──────── MATERIAL FOR THIS TASK

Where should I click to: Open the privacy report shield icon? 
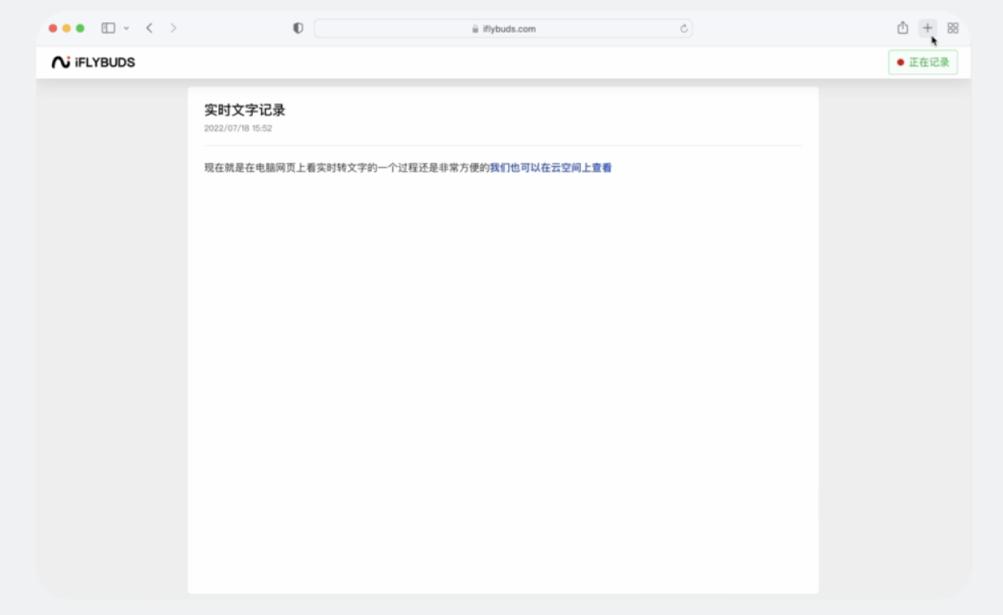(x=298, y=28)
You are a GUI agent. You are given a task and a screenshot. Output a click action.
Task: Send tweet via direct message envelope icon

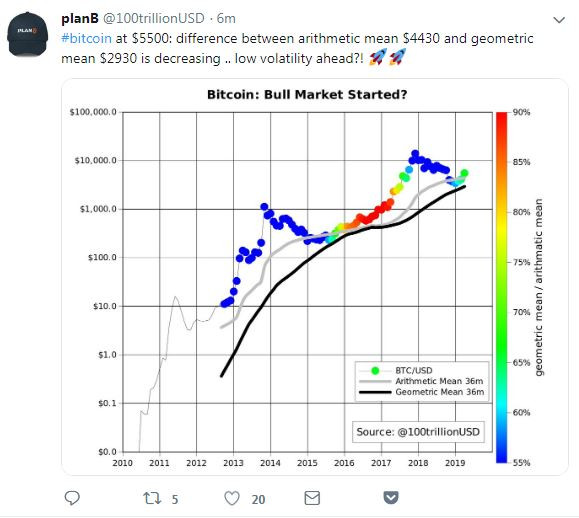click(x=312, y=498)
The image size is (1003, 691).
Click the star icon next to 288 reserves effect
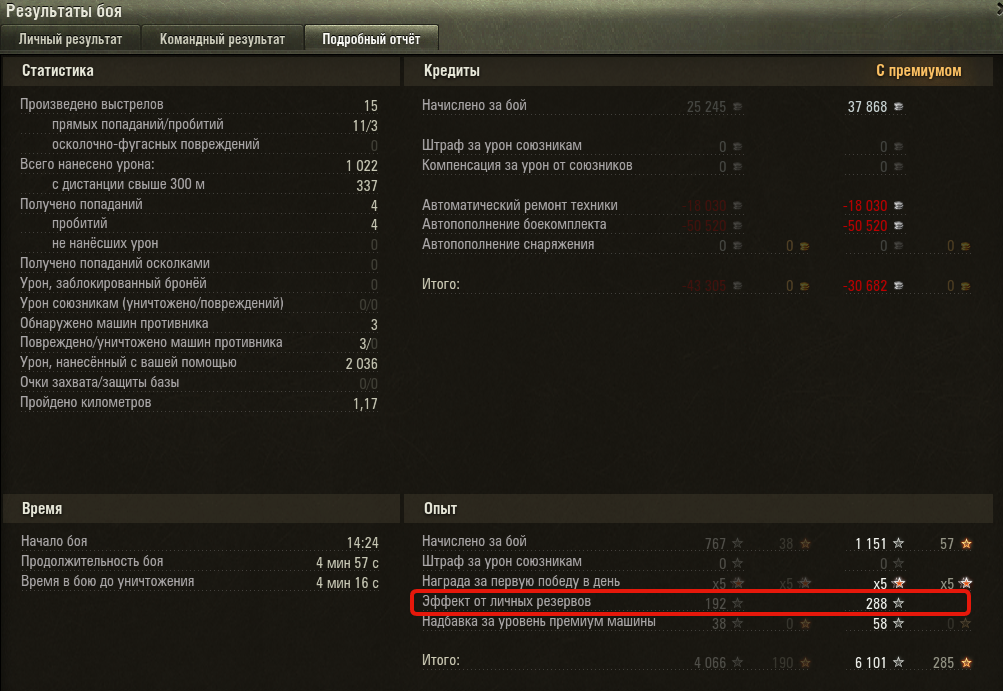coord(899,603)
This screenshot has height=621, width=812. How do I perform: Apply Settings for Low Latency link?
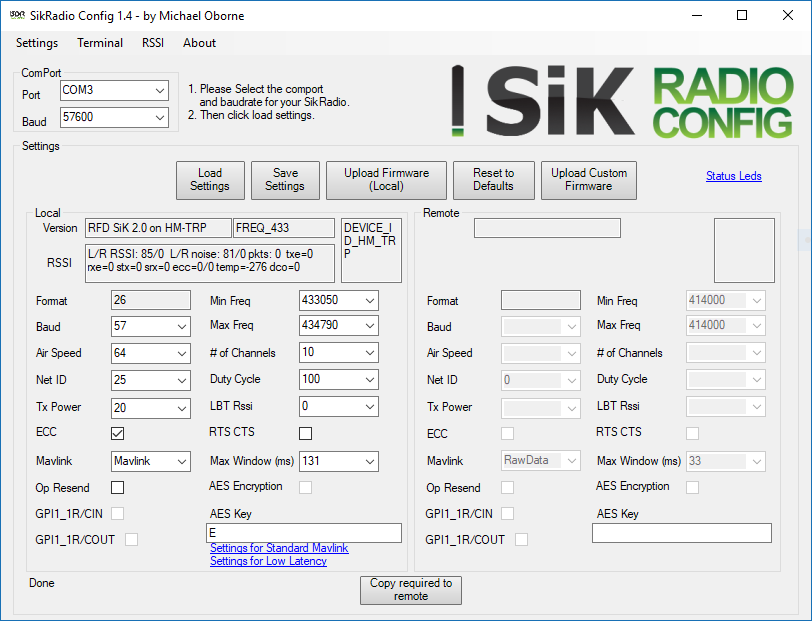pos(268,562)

────────────────
──────── MATERIAL FOR THIS TASK

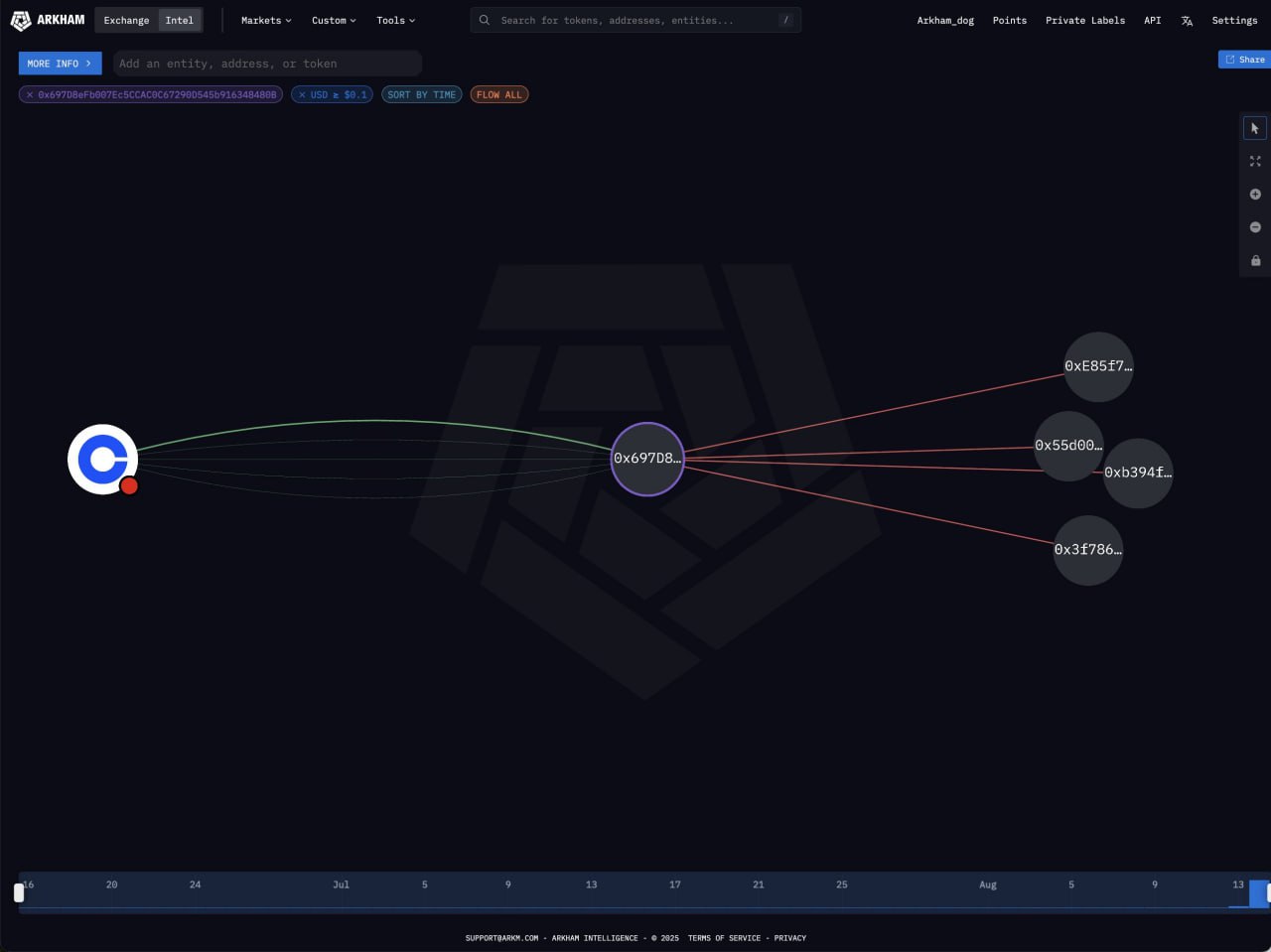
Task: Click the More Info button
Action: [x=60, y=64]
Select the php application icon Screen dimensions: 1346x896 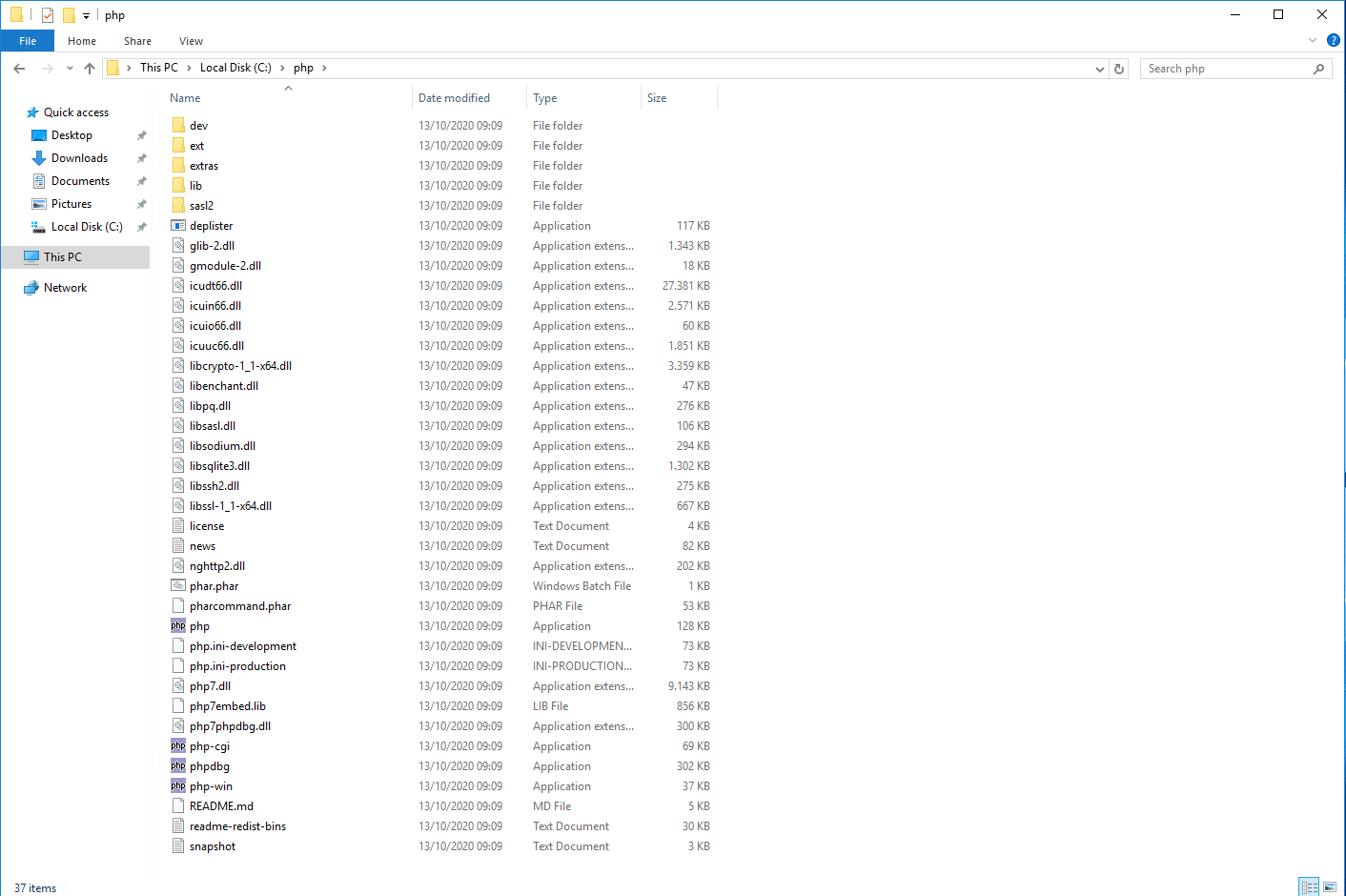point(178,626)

────────────────

### PROMPT
In the listing above, find the line with "Where should I" and output every line through the one with "The image size is (1003, 691).", exactly, without the pictures.

### RESULT
Where should I click to: Open the privacy report shield icon? 
(x=298, y=28)
You are a GUI agent. You are given a task and a screenshot. Output a click action.
Task: Send tweet via direct message envelope icon

click(x=312, y=498)
The image size is (1003, 691).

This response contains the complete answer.